Task goal: Replace "agent" with "assistant" in the rows from the line with "You are a GUI" up to and including the line with "pyautogui.click(x=291, y=439)". Return only those lines, with everything else left unchanged.

Input rows:
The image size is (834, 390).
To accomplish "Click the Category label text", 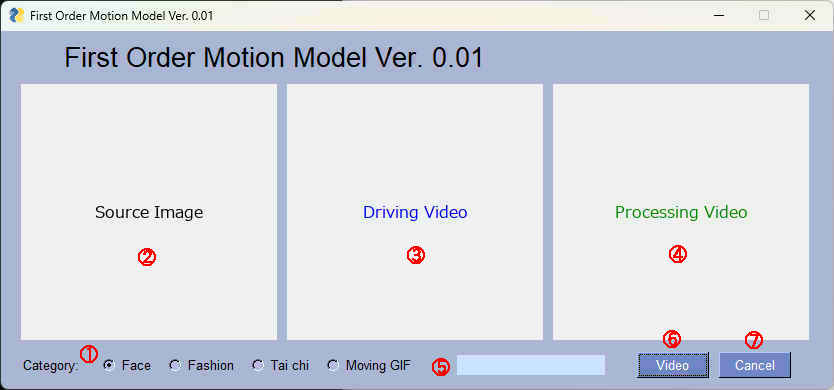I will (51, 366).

...

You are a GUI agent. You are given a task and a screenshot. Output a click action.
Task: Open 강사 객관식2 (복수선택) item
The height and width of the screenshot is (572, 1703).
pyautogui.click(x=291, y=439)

Expected answer:
You are a GUI assistant. You are given a task and a screenshot. Output a click action.
Task: Open 강사 객관식2 (복수선택) item
The height and width of the screenshot is (572, 1703).
pyautogui.click(x=291, y=439)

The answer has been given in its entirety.